*** RECORDED DATA Section Begins ***
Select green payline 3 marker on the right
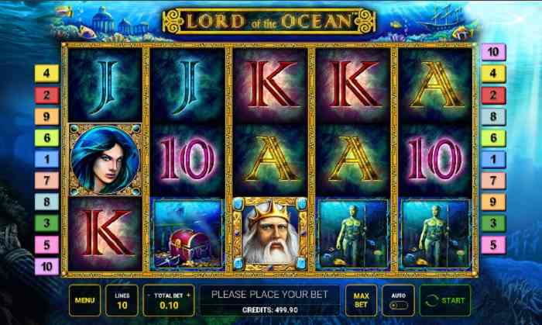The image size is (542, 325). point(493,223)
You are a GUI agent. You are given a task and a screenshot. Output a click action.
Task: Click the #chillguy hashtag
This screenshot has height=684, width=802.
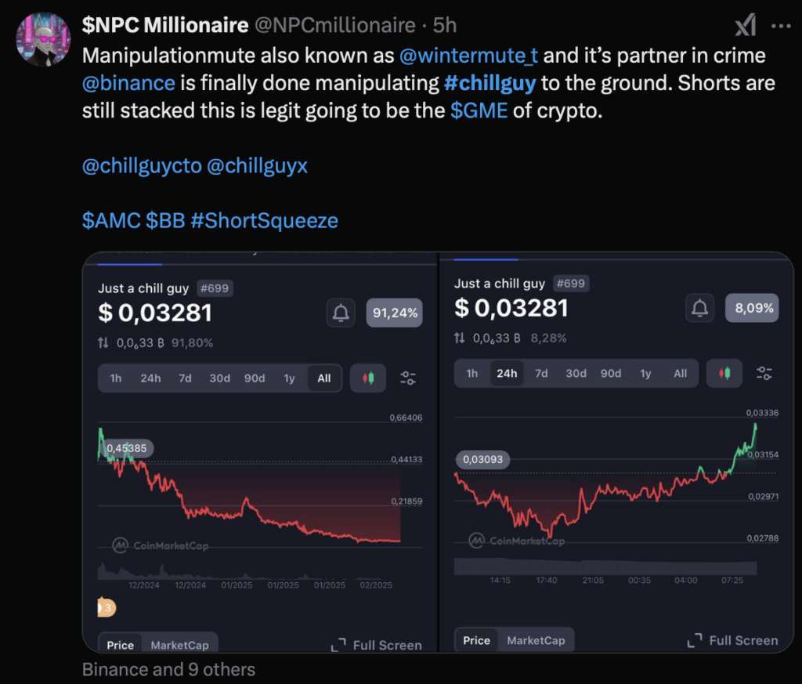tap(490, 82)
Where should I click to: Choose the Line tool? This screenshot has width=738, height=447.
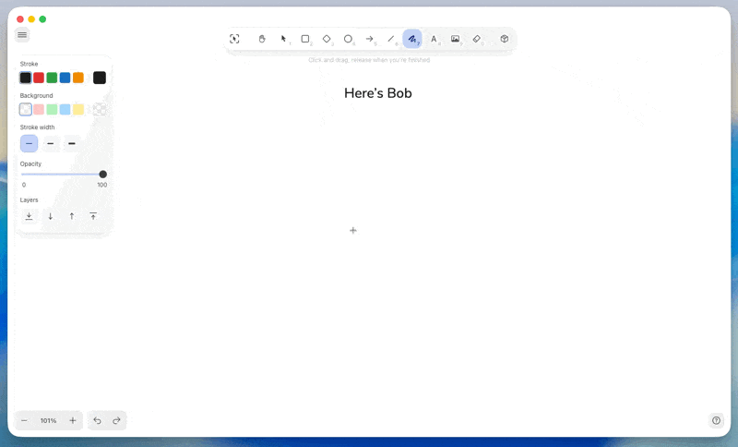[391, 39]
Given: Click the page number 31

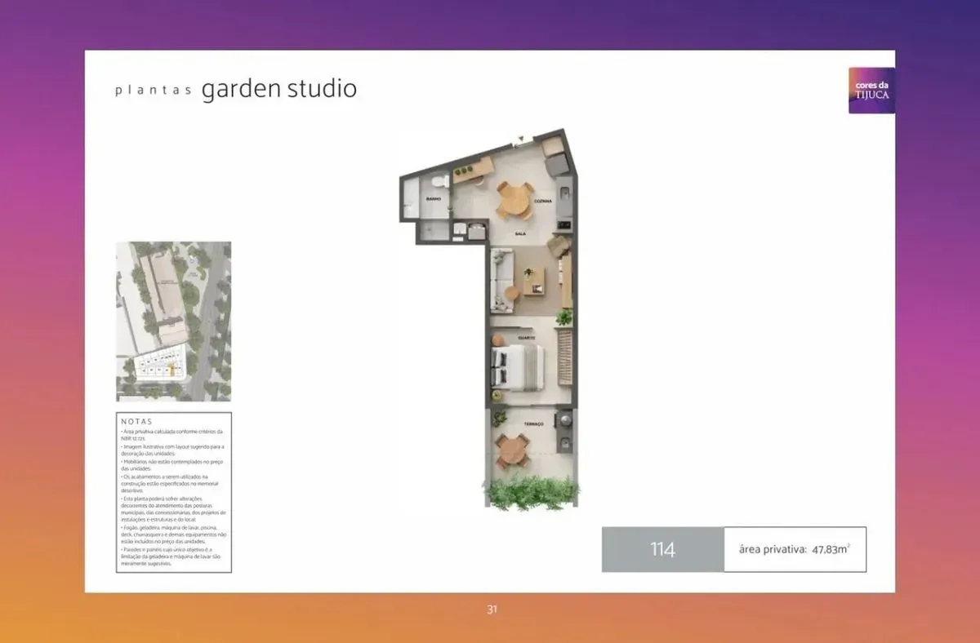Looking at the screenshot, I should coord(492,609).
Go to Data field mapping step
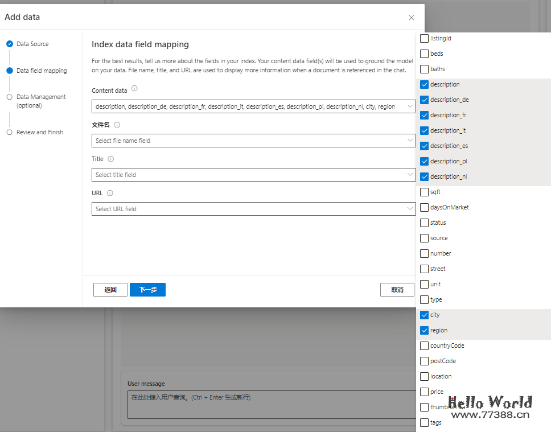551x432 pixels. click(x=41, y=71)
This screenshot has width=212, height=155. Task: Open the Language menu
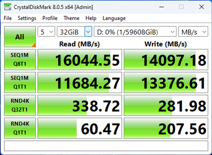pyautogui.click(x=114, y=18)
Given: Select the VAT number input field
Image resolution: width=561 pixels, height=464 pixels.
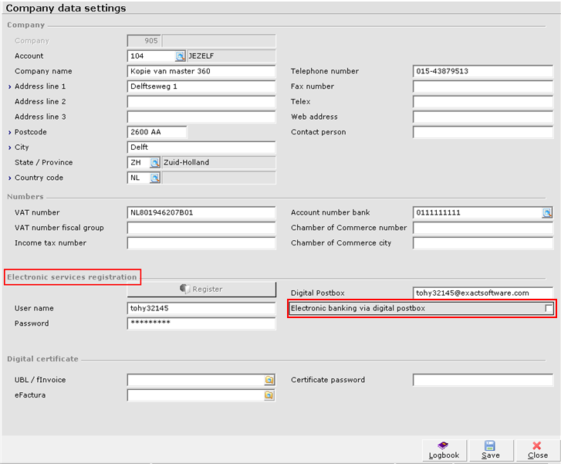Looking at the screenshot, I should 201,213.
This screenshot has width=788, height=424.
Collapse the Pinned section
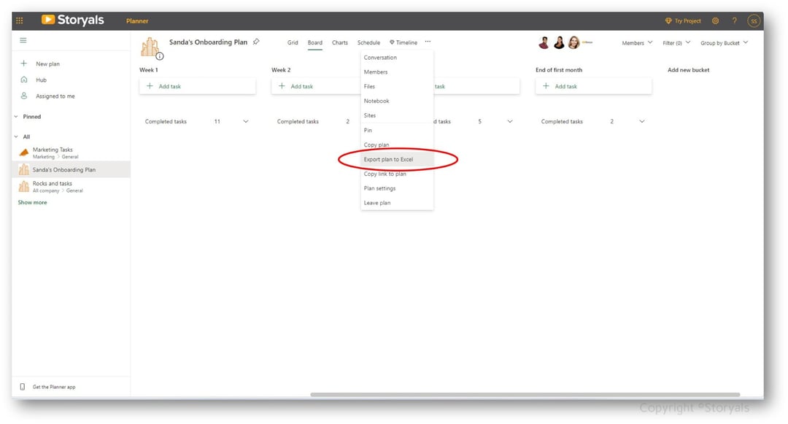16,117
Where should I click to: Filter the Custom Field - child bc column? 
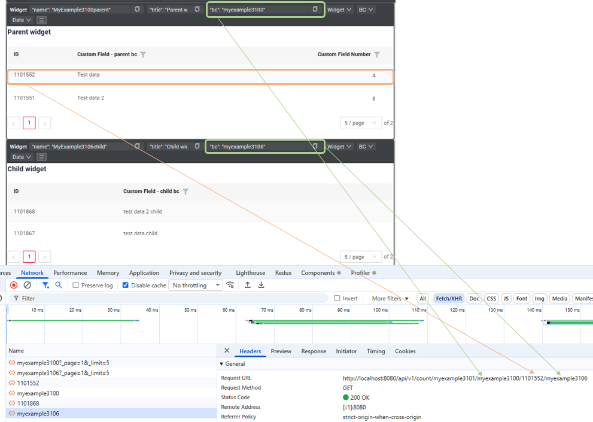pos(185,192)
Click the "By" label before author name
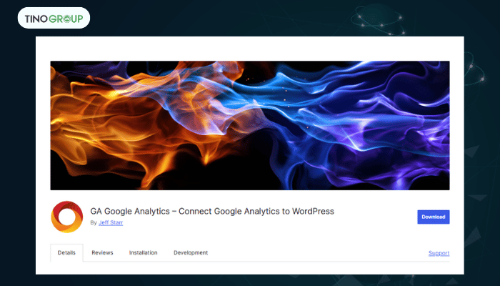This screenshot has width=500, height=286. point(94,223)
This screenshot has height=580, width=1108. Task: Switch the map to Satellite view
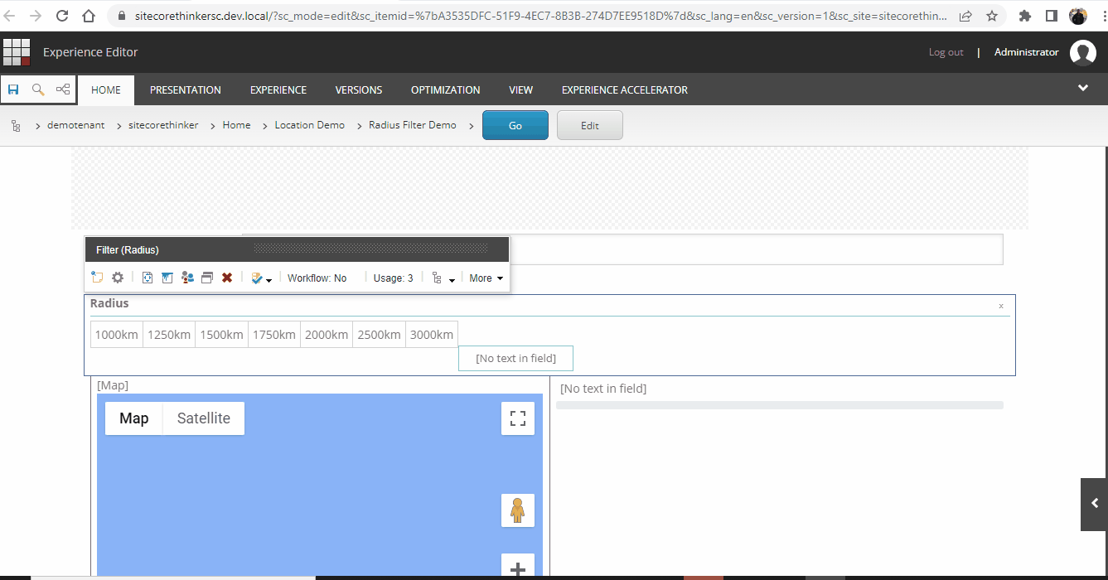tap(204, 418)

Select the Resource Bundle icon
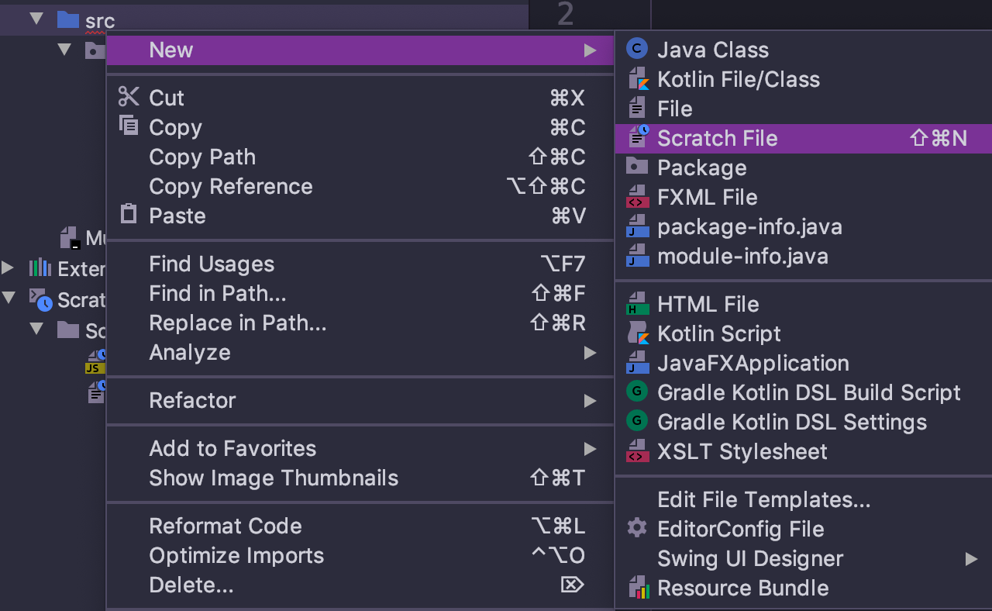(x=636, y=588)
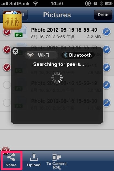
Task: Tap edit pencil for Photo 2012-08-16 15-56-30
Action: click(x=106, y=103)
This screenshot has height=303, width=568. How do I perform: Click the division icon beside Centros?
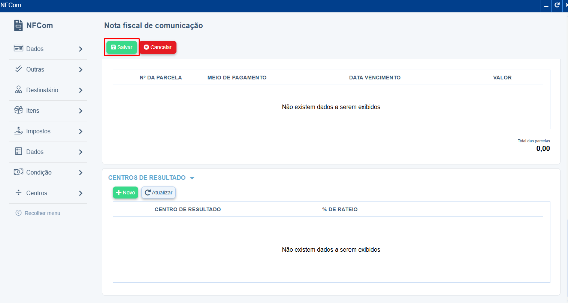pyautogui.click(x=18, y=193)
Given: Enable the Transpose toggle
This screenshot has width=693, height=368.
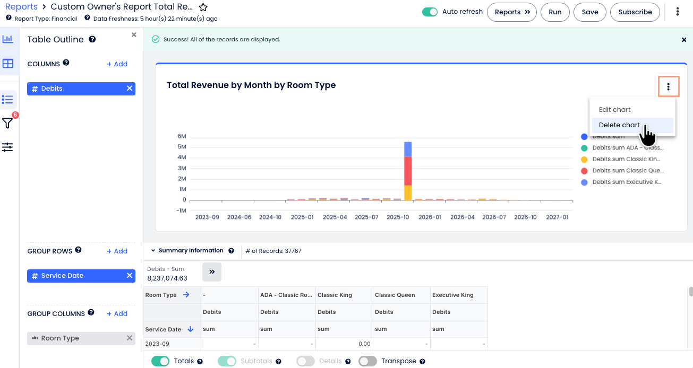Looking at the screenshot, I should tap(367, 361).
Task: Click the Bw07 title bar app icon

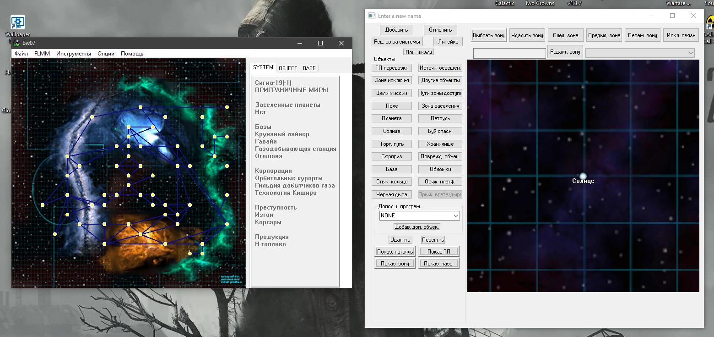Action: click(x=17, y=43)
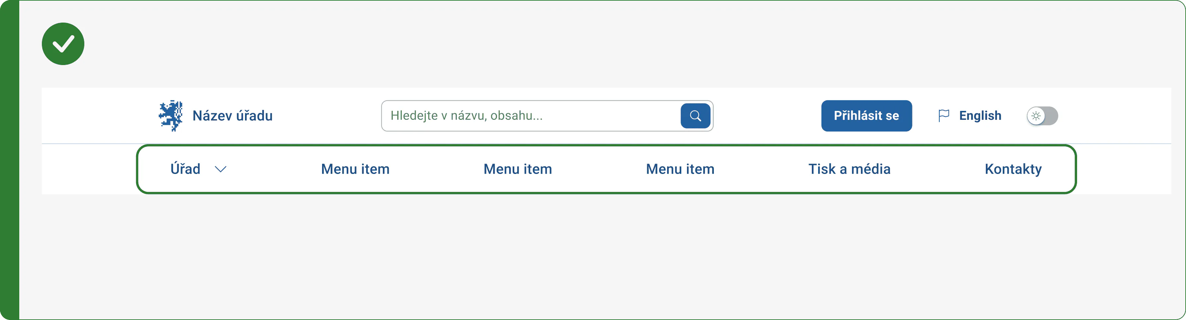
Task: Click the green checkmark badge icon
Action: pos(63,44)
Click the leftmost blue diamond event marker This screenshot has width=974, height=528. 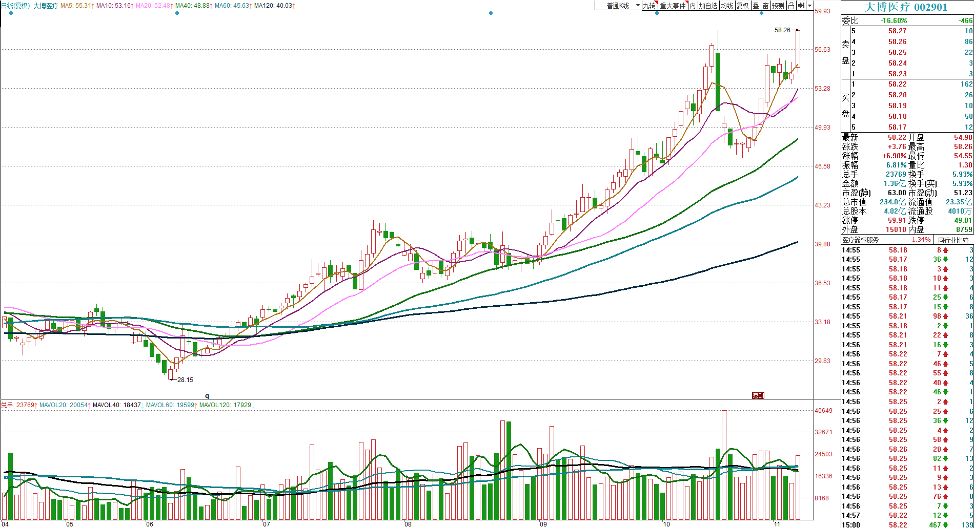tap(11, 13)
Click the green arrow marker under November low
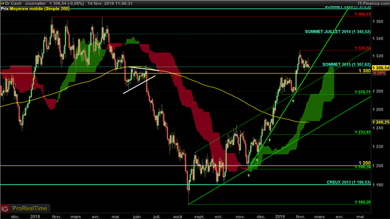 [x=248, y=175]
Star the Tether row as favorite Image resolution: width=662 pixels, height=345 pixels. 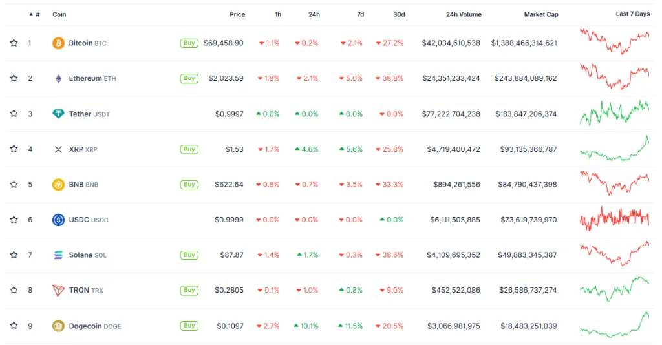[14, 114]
*** RECORDED DATA Section Ends ***
● **ACTIVITY**
Take the material above and output only the lines from the one that contains "before author name" through the one that contains "Given: Enable the Transpose toggle", ends included and images left out.

● **SOLUTION**
Click the "By" label before author name
This screenshot has width=500, height=286. point(94,223)
This screenshot has height=580, width=1108. Task: Switch the map to Satellite view
tap(204, 418)

Select the Resource Bundle icon
(x=636, y=588)
Task: Tap edit pencil for Photo 2012-08-16 15-56-30
Action: click(x=106, y=103)
This screenshot has height=303, width=568. How do I perform: Click the division icon beside Centros?
pyautogui.click(x=18, y=193)
Given: Enable the Transpose toggle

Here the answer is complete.